NSX Security Deployment Workflow for On-Premises Environment

To benefit all the NSX Security features, you must deploy the NSX Management Plane in an on-premises environment.

After NSX-T is installed, configure the system for different security features. The workflow in this guide includes minimal deployment and configuration instructions required to set up the security features. For more detailed instructions for each feature, see NSX-T Data Center Installation Guide and NSX-T Data Center Administration Guide.

NSX Firewall – for all Deployment Options

NSX Firewall provides different security controls like Distributed Firewall, Distributed IDS/IPS, Distributed Malware Prevention, and Gateway Firewall as an option to provide firewalling to different deployment scenarios.

A typical data center can have different workloads like VMs, Containers, Physical Server, and a mix of NSX managed and non-managed workloads. These workloads can have a combination of a VLAN-based network or an NSX-based overlay network.

The following diagram summarizes different data center deployment scenarios and associated NSX firewall security controls, which best fits the design. You can use the same NSX Manager as a single pane of glass to define the security policies for all these different scenarios using different security controls.

The diagram summarizes different data center deployment scenarios and associated NSX firewall security controls, which best fits the design.

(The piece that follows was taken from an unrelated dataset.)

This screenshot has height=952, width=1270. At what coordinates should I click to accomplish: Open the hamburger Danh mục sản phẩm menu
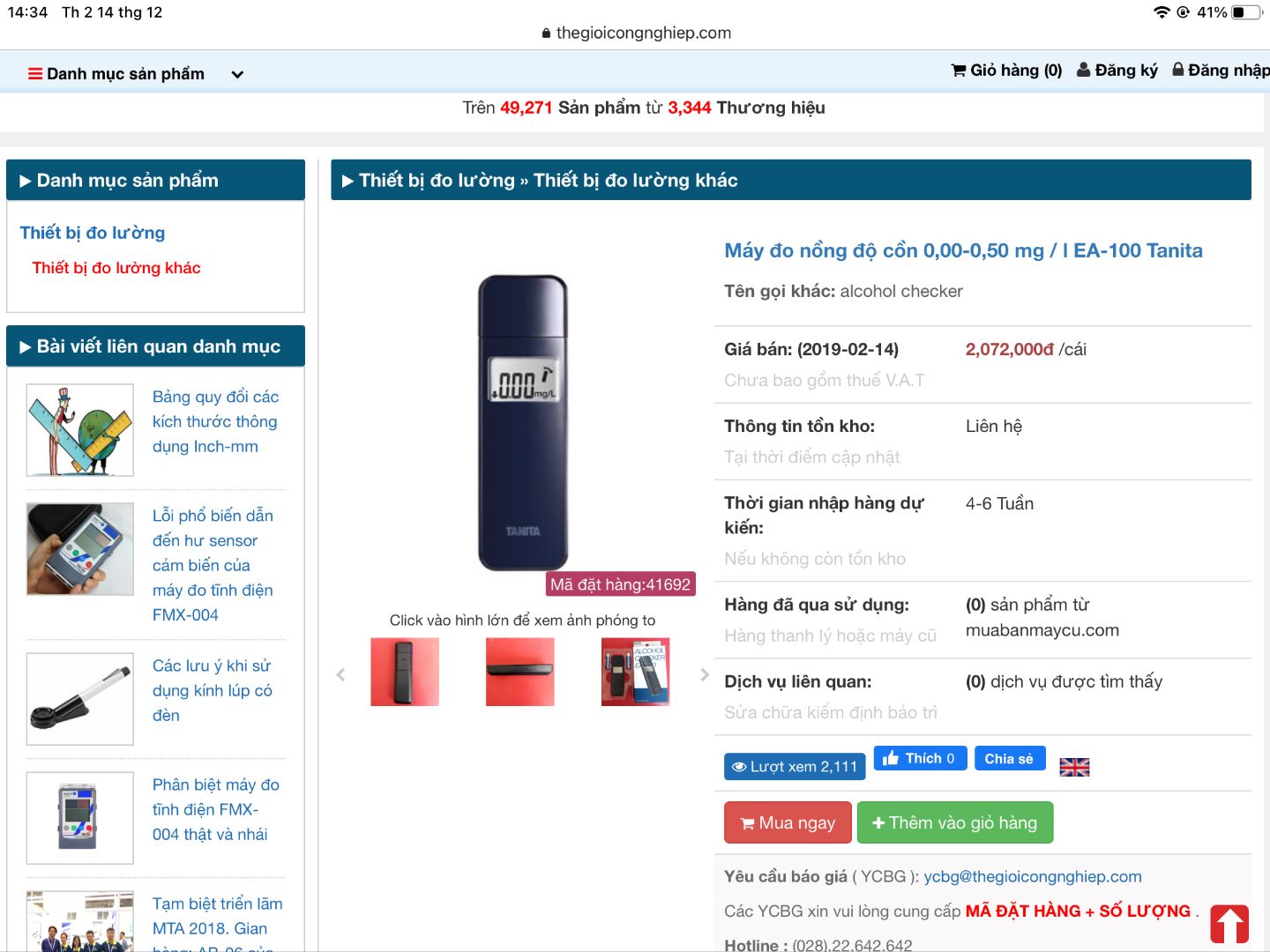click(116, 74)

NSX Managed Workloads with Standard VLAN based Networking:
NSX distributed firewalling capability can be used to protect NSX managed VMs and Physical Server workloads.
NSX Managed Workloads with NSX Overlay for Networking:
- NSX Distributed Firewall can be used to protect NSX managed VMs, Containers (using NSX container plug-in), and Physical Server workloads from East-West traffic perspective. This can be used for Zone-segmentation, Application-segmentation, and Micro-segmentation with both L3-L7 firewalling and IDS/IPS capabilities.
- NSX Gateway Firewall can be used as inter-tenant/zone firewall from North-South perspective, along with the distributed firewall.
Non-NSX Managed Workloads on Traditional VLAN based Network:
NSX gateway firewalling capability can provide the inter VLAN routing and firewalling. The Service Interface on NSX tier-1 gateway or external interface on the tier-0 gateway is used as a gateway and firewall for all the non-NSX managed VLAN workloads.

Basic Deployment Workflow


Action	Description	Details
Deploy the NSX Management Plane	Download the NSX Manager OVA Deploy the NSX Manager appliance	Deploying NSX Management Plane
Configure for NSX Distributed Security	Distributed Security for VMs Distributed Security for Physical Server	Preparing for Distributed Security
Configure for NSX Gateway Security	Gateway Security for VMs or Physical Server Gateway Security for VM with NSX Network Virtualization (Overlay)	Preparing For Gateway Security

This guide does not cover advanced features supported by NSX Firewall. For more detailed instructions for each feature, see NSX-T Data Center Administration Guide.